One of the Last of the Latin-Named Plants

By Julia Munemo Image credit: Joan Edwards

Isle Royale RagwortAdmittedly, it’s a mouthful: Packera insulae-regalis. Especially considering that most people—including botanists—will call this new plant species by the simpler Isle Royale Ragwort, named for its home on the far side of Michigan’s Lake Superior.

But when Joan Edwards, the Washington Gladden 1859 Professor of Biology at Williams, and two colleagues from the University of Wisconsin described and named the species in the September 2011 edition of the journal Brittonia, they were among the last botanists to follow a requirement in place since 1935: formally describing each plant species in Latin.

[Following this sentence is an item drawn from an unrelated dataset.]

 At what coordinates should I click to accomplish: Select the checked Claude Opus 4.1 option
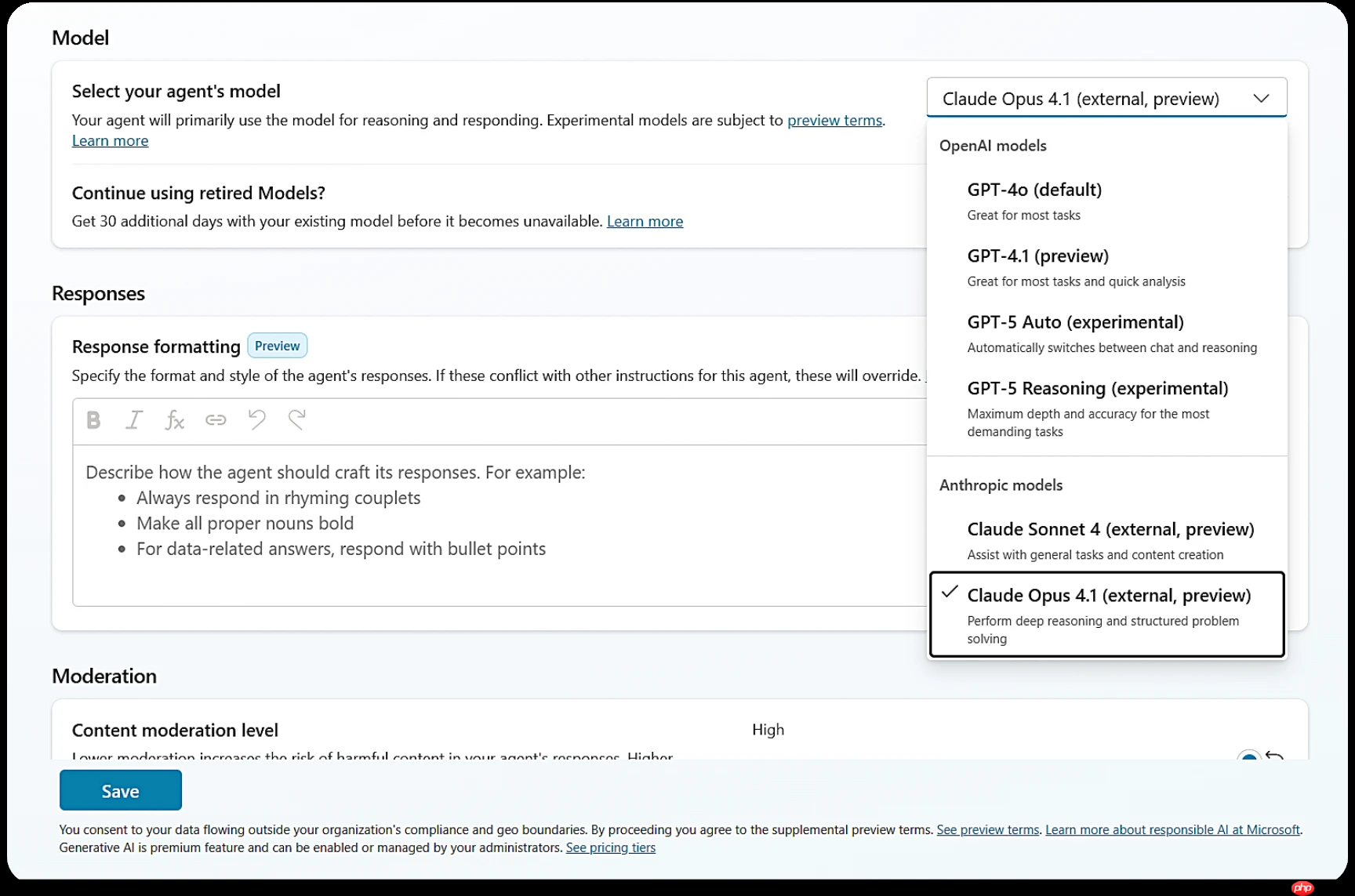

Over the years, the need for using Latin, once considered a universal language, was clear. “Imagine the confusion,” Edwards says, “if there were Chinese and Japanese and Italian descriptions of plant species.” But English is now the lingua franca in the scientific community, increasingly recognized in scientific publications. So it was no surprise when, last Jan. 1, the International Code of Botanical Nomenclature announced it was changing the requirement to allow the use of English in describing new plant species.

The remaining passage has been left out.